そのせいか分からないけど、アイツの変化に全く気づかなかった。いや、正確には気づかないフリをした。
だってもう気づいた時には圧倒的な差がついでいたから。
高校に入ってからのアイツは別人だった。
同じ高校1年生とは思えないくらいデカかった。
俺にはないものを全て兼ね備えていた。
それから俺も追いつこうとした。だけどそれまで才能とやらでやってきただけだから努力の仕方もわからず、差は広がっていく一方だった。
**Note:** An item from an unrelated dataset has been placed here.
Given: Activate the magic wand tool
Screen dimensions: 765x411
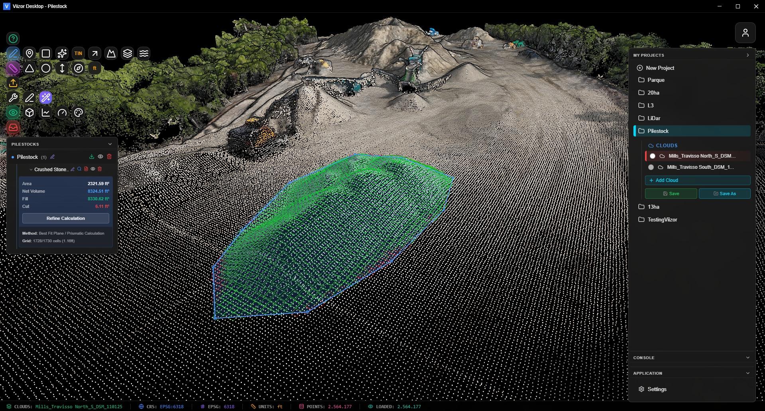Looking at the screenshot, I should click(x=46, y=98).
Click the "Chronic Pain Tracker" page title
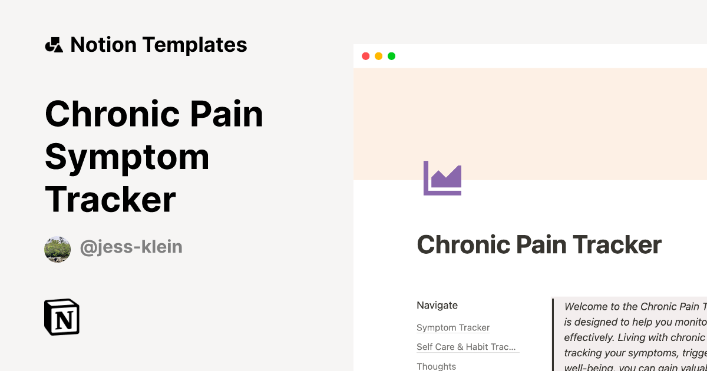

たしかアイツは1年でもうエースになってたと思う。3年の先輩をすべて蹴落として。
詳しいことはもう覚えていないし、思い出したくもない。
ただひとつ鮮明に覚えていることがある。
最後の夏、アルプススタンドで見た甲子園準決勝で敗退するアイツの姿だった。
遠目でもわかるほど、アイツは泣いていた。
力のかぎり、アイツはエースとして力投したが、最後はリリーフが打たれてしまい負けた。
俺はそれから何の取り柄もなくなり、平凡な社会人生活をなんとなく生きている。
アイツとはよく会っている。
テレビ越しに映るアイツはとても楽しそうで、俺のこと、あの日の約束の事も忘れたように。
あとがき
今回は野球を題材にして描いてみました。
王道の展開をちょっと意識して作ったけど、どうなんだろうな…
思いつきで書き込んでいってるから多分所々つながりがない部分もあるかもしれないけど、自分は書けたということに満足したのでとりあえずこれでいいかなぁって感じw
あと途中の「高校に入ってからのアイツは〜」
から終わりにかけてはもうちょっとやりようはあったんじゃないかな〜とは思う。